IAR Aug 2000
Device Driver Development - Portability and Tools
While application developers often have access to good software tools, the task of
designing and implementing device drivers have continued to be time-consuming and
prone to errors, largely due to a lack of adequate tools.
Developing device drivers for a highly integrated microcontroller can be daunting, partly
due to the sheer complexity of the device, but also due to some other difficulties. This
article will give an overview of device driver design and traditional development
techniques, and then discuss portability and the options available using modern tools,
such as IAR MakeAppÔ.
When a new electronic board is available, software must be written to handle system
start-up. This is usually done by responding to a reset interrupt or jumping to a fixed start
address. Basic initialization of stack pointer, compiler environment and bus controller
settings are done during this phase. The CPU will most often not interface to external
hardware unless some low-level configurations are made:
Bus interface (address and data buses, chip-select signals).
Memory configuration (DRAM refresh, wait-states, handshaking).
Interrupt system (IRQs, interrupt priorities and masks).

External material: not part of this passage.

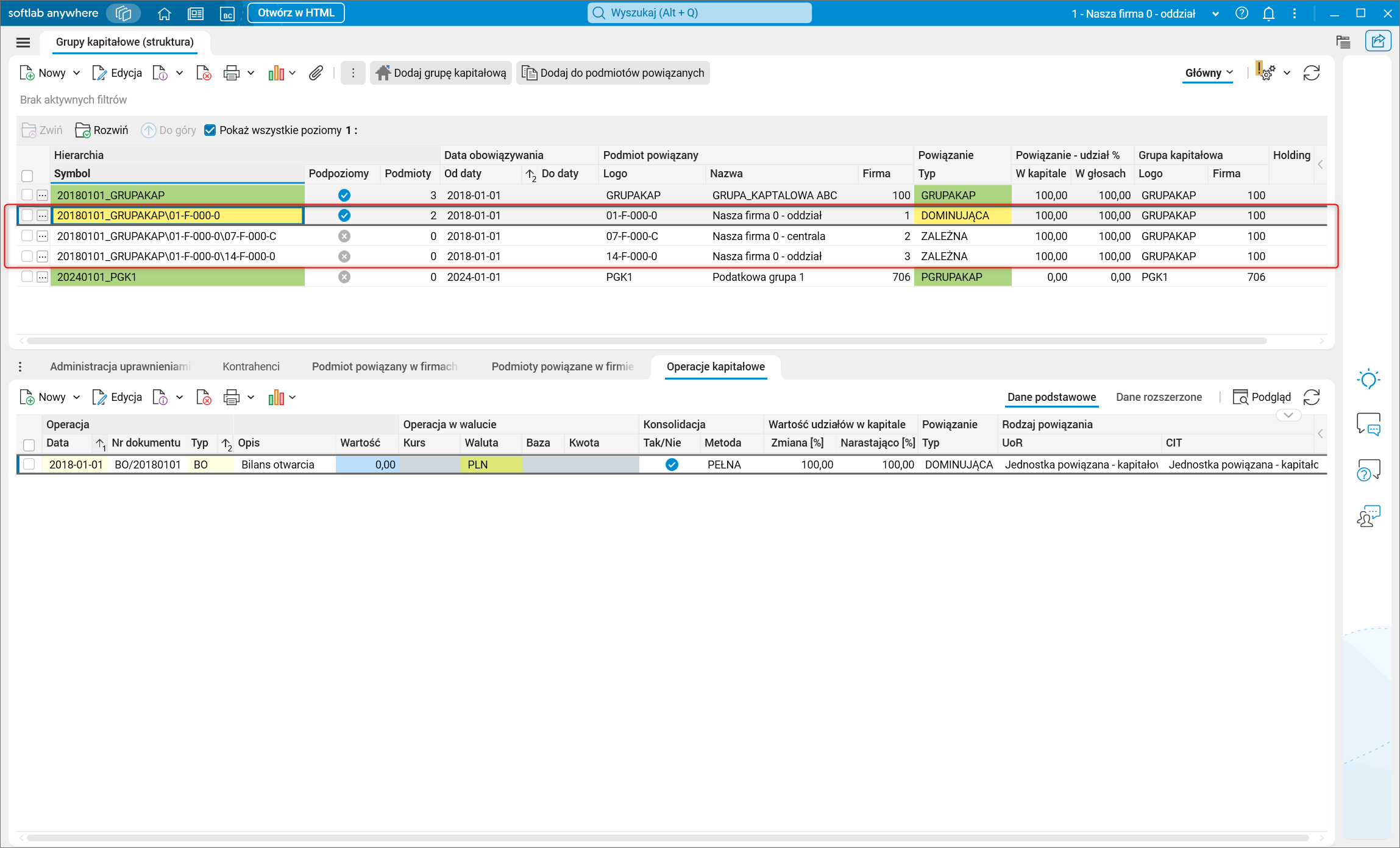Click the lightbulb hints icon in right sidebar
This screenshot has height=848, width=1400.
click(1368, 380)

Once low-level configuration has been performed, execution normally continues in the
application programs main() function. At this point, the application logic and device
drivers can start execution.
Peripheral module device drivers
Device drivers provide a software interface for accessing hardware from software. The
application developer now needs a driver library that can be used by the application
program to access hardware services in peripheral modules (UARTs, Timers, A/D or D/A
converters, CAN or DMA controllers etc).
Peripheral module device drivers take care of:
Initialization (e.g. setting up baud rate or timer periods)
Run-time control (e.g. sending character strings or starting DMA transfers)
Interrupt handling (responding to hardware events)
Driver logic is normally implemented by modifying or testing special function register
(SFR) control and status bits in a suitable order. A modern high-end microcontroller can
have several thousand SFR bits, each of which must be carefully initialized and
manipulated at run-time in proper sequence.